* **WHAT TO DO**
Please repeat the lines below exactly. Begin with the line containing "This screenshot has height=316, width=878." and go on through the line containing "You are a GUI".

* **THE DATA**
####

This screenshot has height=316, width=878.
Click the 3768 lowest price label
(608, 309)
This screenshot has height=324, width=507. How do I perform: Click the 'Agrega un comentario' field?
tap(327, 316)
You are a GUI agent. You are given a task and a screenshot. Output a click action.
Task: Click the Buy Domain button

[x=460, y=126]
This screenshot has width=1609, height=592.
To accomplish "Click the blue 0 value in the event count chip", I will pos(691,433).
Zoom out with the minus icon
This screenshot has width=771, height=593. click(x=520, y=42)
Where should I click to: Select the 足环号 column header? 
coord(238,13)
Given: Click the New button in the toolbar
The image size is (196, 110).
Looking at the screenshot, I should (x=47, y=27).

####

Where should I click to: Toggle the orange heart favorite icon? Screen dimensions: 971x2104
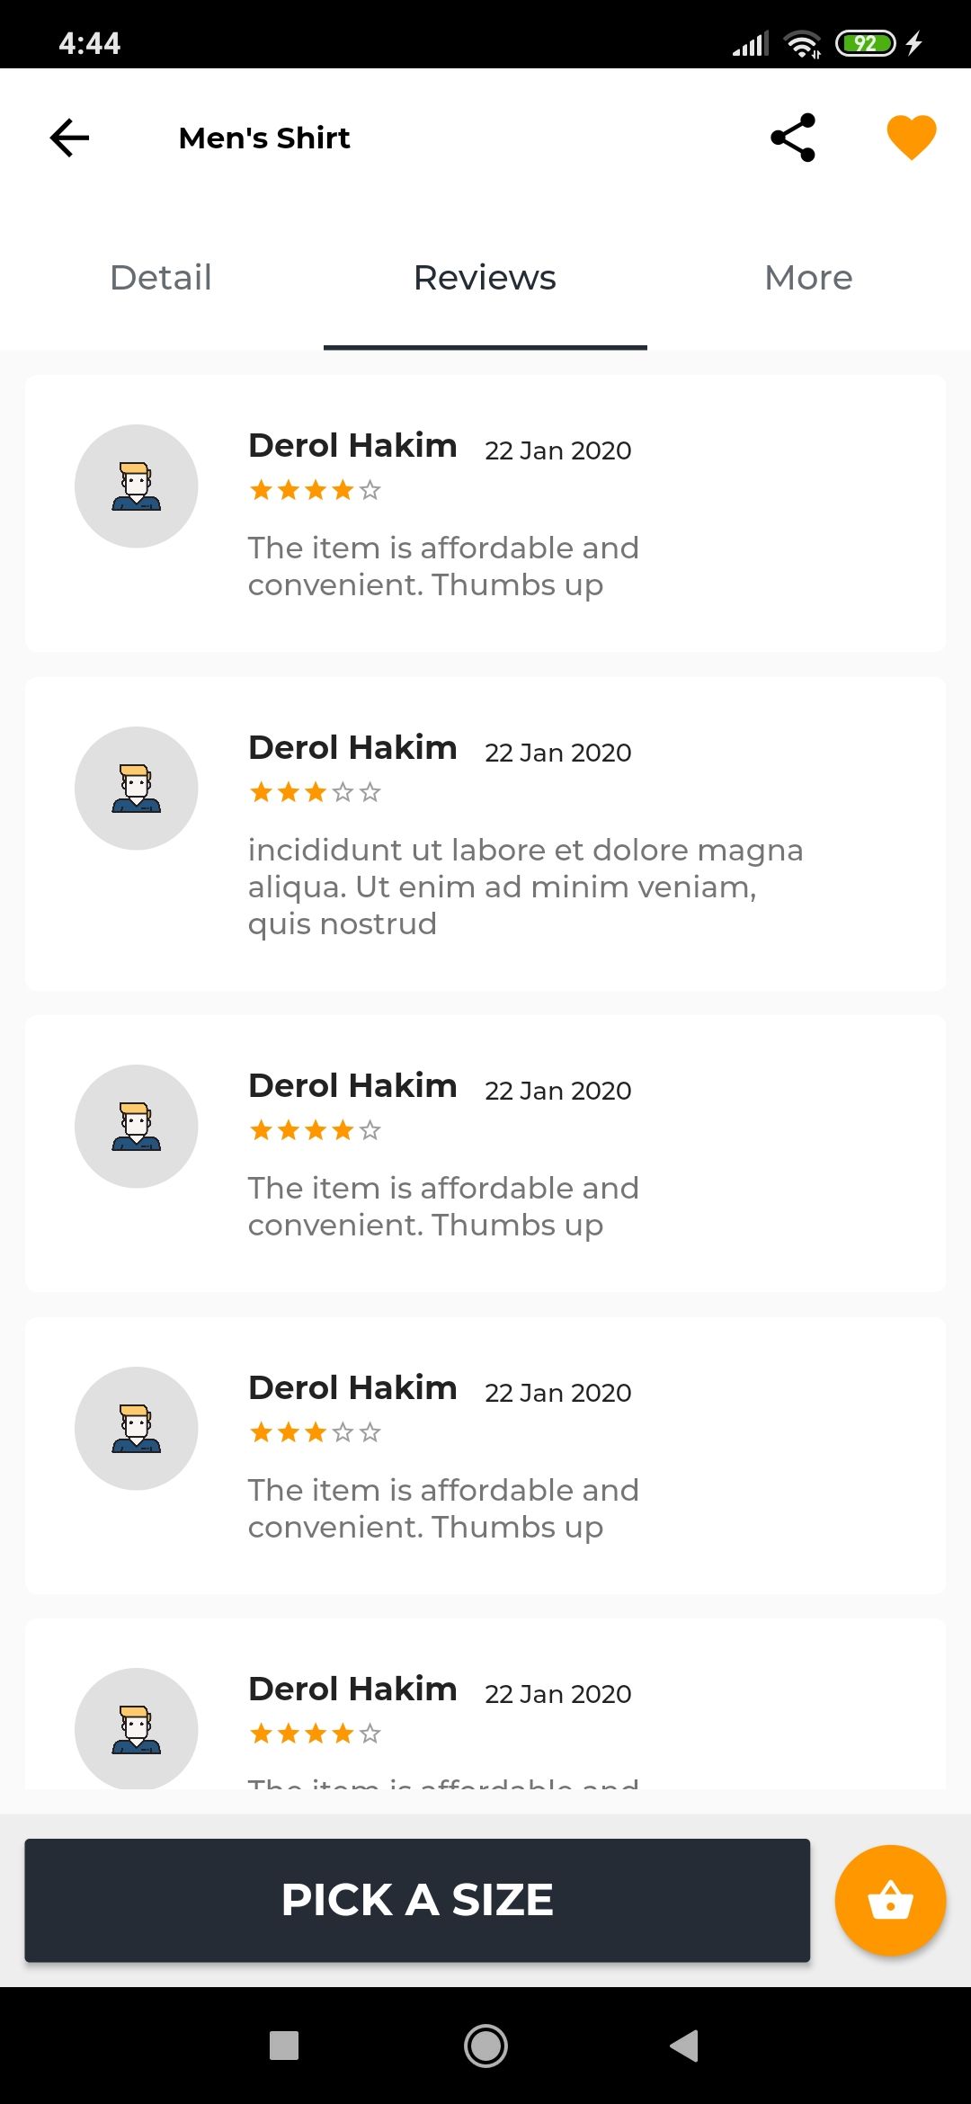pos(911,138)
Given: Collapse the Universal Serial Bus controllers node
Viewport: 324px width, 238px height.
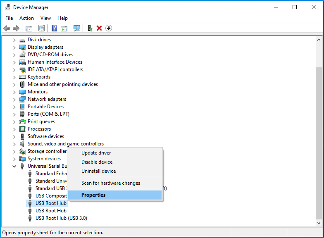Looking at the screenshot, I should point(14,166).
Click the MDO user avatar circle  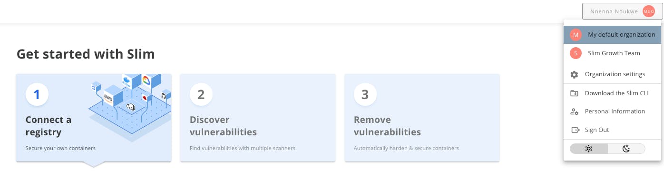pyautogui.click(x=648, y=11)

####

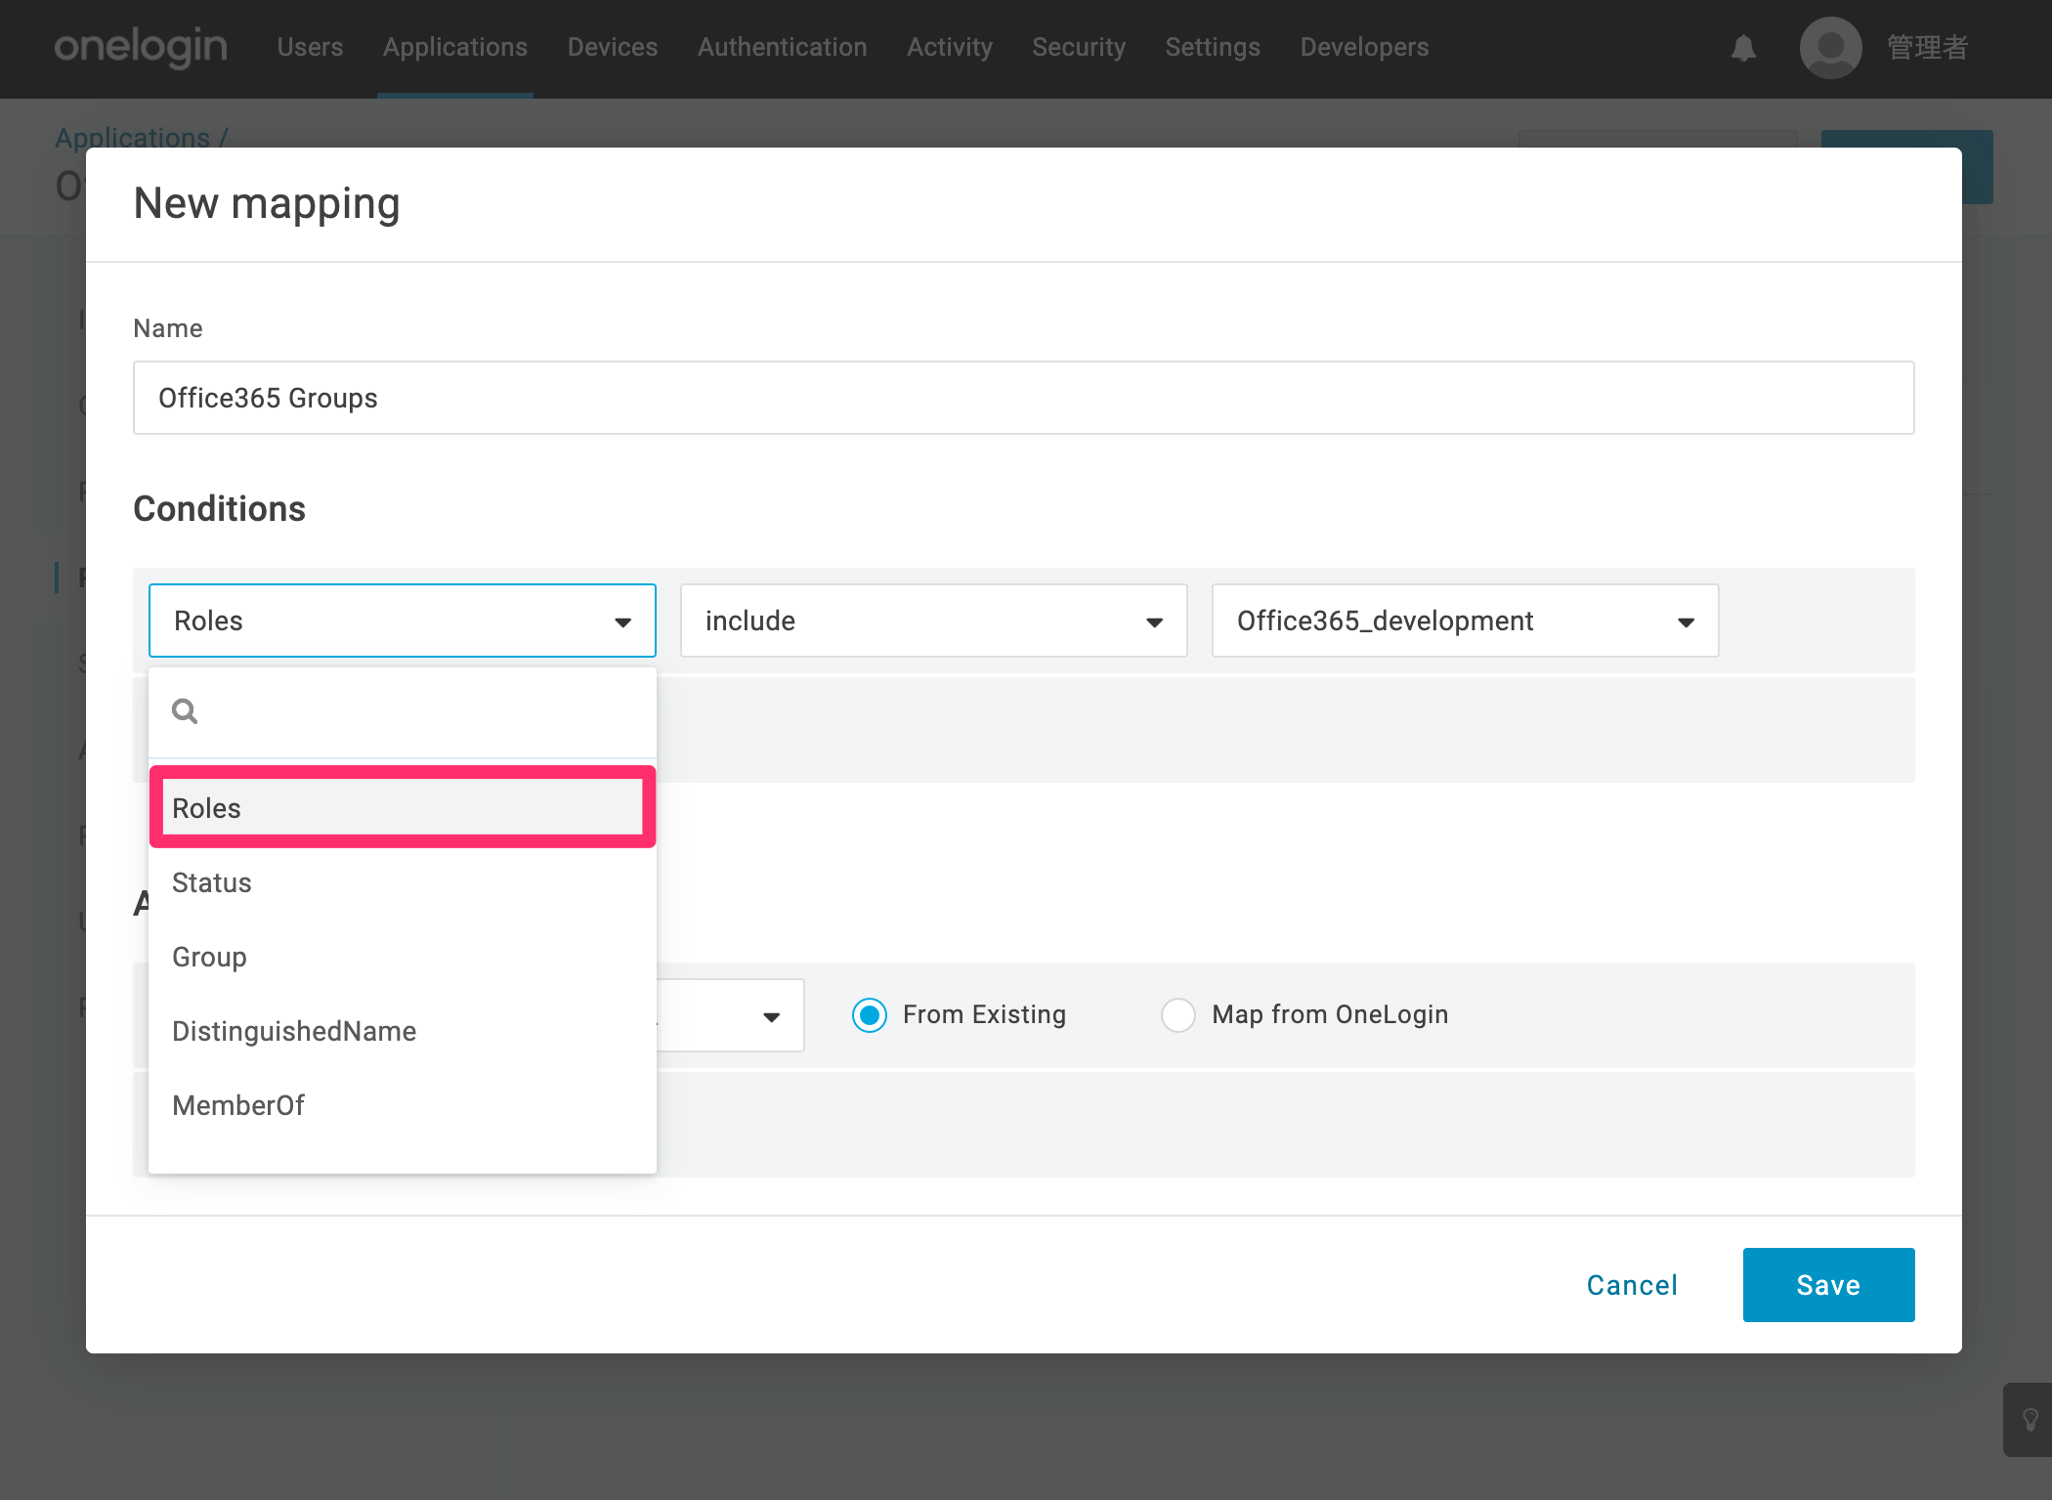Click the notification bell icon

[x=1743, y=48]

####

* **TASK OUTPUT**
This screenshot has height=316, width=878.
Click the 3768 lowest price label
(608, 309)
This screenshot has height=324, width=507. How do I perform: Click the 'Agrega un comentario' field?
tap(327, 316)
You are a GUI agent. You are given a task and a screenshot. Output a click action.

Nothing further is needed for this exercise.